In the case of Renegade's BBS software, I don't exactly recall the specifics
and since it's been several years, I may not have this exactly right but I'm
fairly certain this is how it happened because I did a _lot_ of work with the
code it was based on[0].

The bug occurred only if the user didn't provide a password. So, effectively,
you could login by not providing a password or by providing the correct
password. In the original Telegard source, the login prompt did _nothing_ if
no password was provided, it simply discarded the provided Enter and waited
for a password. This was handled by a global function that was used for
accepting input. I'm guessing that function was refactored (I ended up doing
this ... it was pretty ugly IIRC) in the Renegade code and it became possible
to send a blank password. The login routine was an interesting beast, as well.
I remember reviewing it in the original code and scratching my head ... it
made _positively no sense_ and so I threw it out and replaced it with a much
simpler implementation. Rumors had swirled around the release of the source
code that this obfuscation was intentional and that there was a back-door
built into the login routine. I'm not sure if that's true or not but the sheer
amount of code to do a string comparison was a little ridiculous[1] --
passwords were not hashed, they were stored in plain text in a record (struct-
like component) dumped to a file and were even viewable in the sysop control
panel's User Editor.

• **WHAT IS BEING ASKED**
Answer these questions from the text on the Renegade login bug:
(a) Under what condition did the bug occur?
(b) In the original Telegard source, what did the login prompt do when no password was provided?
(c) How were passwords stored?

• **RAW RECORDS**
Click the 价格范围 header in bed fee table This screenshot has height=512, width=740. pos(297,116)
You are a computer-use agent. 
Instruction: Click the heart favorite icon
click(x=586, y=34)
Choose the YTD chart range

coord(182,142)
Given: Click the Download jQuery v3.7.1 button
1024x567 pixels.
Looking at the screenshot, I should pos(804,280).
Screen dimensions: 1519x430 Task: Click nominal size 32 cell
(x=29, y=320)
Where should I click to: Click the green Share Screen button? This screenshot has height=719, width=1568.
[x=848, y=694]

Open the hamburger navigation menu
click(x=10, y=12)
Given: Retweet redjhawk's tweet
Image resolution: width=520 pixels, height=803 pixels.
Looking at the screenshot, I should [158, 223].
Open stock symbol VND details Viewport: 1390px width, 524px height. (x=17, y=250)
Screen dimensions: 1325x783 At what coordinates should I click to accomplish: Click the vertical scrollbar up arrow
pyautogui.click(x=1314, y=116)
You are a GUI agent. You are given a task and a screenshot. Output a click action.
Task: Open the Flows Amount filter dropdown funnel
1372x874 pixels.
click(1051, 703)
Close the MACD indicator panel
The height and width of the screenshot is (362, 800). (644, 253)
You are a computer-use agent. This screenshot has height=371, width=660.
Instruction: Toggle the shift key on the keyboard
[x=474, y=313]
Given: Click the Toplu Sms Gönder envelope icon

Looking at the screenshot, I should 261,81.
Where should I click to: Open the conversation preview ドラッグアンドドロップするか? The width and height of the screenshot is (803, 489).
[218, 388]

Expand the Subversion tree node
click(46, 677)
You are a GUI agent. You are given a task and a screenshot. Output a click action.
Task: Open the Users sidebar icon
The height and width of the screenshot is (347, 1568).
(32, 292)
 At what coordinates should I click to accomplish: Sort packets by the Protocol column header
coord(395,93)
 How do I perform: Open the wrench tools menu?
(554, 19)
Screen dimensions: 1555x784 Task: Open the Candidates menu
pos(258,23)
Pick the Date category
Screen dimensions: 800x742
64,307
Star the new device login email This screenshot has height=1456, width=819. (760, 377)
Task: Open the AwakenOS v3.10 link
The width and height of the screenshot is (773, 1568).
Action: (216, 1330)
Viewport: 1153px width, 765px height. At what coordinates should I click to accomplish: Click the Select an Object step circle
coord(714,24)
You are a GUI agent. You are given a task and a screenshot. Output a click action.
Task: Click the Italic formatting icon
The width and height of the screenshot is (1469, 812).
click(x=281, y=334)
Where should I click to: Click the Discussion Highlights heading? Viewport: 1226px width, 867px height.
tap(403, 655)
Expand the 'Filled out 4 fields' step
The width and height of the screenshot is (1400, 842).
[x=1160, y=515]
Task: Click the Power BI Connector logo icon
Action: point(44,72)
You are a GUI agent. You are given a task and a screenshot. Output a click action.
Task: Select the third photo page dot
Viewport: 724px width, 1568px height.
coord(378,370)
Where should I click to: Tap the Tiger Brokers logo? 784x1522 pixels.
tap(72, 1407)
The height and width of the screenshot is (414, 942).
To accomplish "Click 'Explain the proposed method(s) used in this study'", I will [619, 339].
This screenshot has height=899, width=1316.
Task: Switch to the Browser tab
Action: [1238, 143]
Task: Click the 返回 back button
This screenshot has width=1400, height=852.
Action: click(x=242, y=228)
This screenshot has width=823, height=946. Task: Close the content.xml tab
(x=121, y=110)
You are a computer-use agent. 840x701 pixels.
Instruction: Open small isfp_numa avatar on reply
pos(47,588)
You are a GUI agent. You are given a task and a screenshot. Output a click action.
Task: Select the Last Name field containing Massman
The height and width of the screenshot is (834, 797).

• **EXERCISE RESULT**
(a) The bug occurred only if the user did not provide a password.
(b) It did nothing: it discarded the Enter and waited for a password.
(c) They were not hashed. They were stored in plain text in a record dumped to a file, and they could even be viewed in the sysop control panel's User Editor.